Key Management for Signing Keys
Key Hierarchy
┌─────────────────────────────────────────┐
│ Root Signing Key │
│ (Offline, HSM, used to sign sub-keys) │
└─────────────────┬───────────────────────┘
│
┌─────────────┼─────────────┐
▼ ▼ ▼
┌────────┐ ┌────────┐ ┌────────────┐
│ Release │ │ CI/CD │ │ Repository │
│ Signing │ │ Signing│ │ Signing │
│ Key │ │ Key │ │ Key │
└────────┘ └────────┘ └────────────┘
Key Rotation Strategy
# Generate new signing key
gpg --full-generate-key
# Cross-sign with old key (establishes trust chain)

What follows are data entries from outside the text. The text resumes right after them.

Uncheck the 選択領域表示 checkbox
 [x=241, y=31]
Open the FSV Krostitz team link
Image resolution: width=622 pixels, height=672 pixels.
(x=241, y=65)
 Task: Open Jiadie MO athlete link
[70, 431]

gpg --default-key OLD_KEY_ID --sign-key NEW_KEY_ID
# Update repository metadata with new key
rpm --import new-signing-key.asc
# Transition period: sign with both keys
rpmsign --addsign --key-id=NEW_KEY_ID *.rpm
# After transition: revoke old key
gpg --gen-revoke OLD_KEY_ID > revocation.asc
gpg --import revocation.asc
Protecting Signing Keys
| Protection Level | Method | Use Case |
|---|---|---|
| Basic | Passphrase-protected GPG key | Individual developer |
| Standard | Key in CI/CD secrets store | Automated pipelines |
| High | Hardware token (YubiKey) | Release signing |
| Enterprise | HSM (PKCS#11) or Cloud KMS | Organization-wide |
For enterprise environments, platforms like QCecuring provide centralized signing key management with HSM-backed key storage, policy enforcement, and complete audit trails — ensuring signing keys are never exposed to individual systems or developers.
Key Takeaways
- Linux code signing is fragmented — each artifact type (RPM, DEB, container, kernel module) has its own signing mechanism. Plan for all of them.

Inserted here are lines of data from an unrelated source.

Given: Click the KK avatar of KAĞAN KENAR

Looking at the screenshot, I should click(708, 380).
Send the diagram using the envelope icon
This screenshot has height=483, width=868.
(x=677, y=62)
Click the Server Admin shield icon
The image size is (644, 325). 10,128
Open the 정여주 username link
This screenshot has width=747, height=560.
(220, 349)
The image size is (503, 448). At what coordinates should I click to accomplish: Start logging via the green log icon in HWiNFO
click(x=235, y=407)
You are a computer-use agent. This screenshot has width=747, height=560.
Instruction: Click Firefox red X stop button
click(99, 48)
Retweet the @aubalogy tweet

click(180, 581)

- Sigstore/cosign is the future for container images — keyless signing eliminates key management complexity while providing stronger identity binding through OIDC.
- GPG remains essential for traditional package signing (RPM, DEB, APT repositories). Invest in proper key management and rotation procedures.
- Kernel module signing is mandatory for Secure Boot environments — use MOK (Machine Owner Key) enrollment for custom modules.
- CI/CD integration is critical — signing should happen automatically in your pipeline, not manually by developers. Use ephemeral keys or centralized signing services.
- Verification must be enforced — signing is only valuable if consumers verify signatures. Configure package managers to require signatures and use Kubernetes admission controllers for containers.
- Protect your signing keys — a compromised signing key undermines all trust. Use hardware tokens, HSMs, or cloud KMS for key storage. Never store signing keys in source control.
- Plan for key rotation — keys expire and algorithms weaken. Design your signing infrastructure to support key rotation without breaking verification of previously signed artifacts.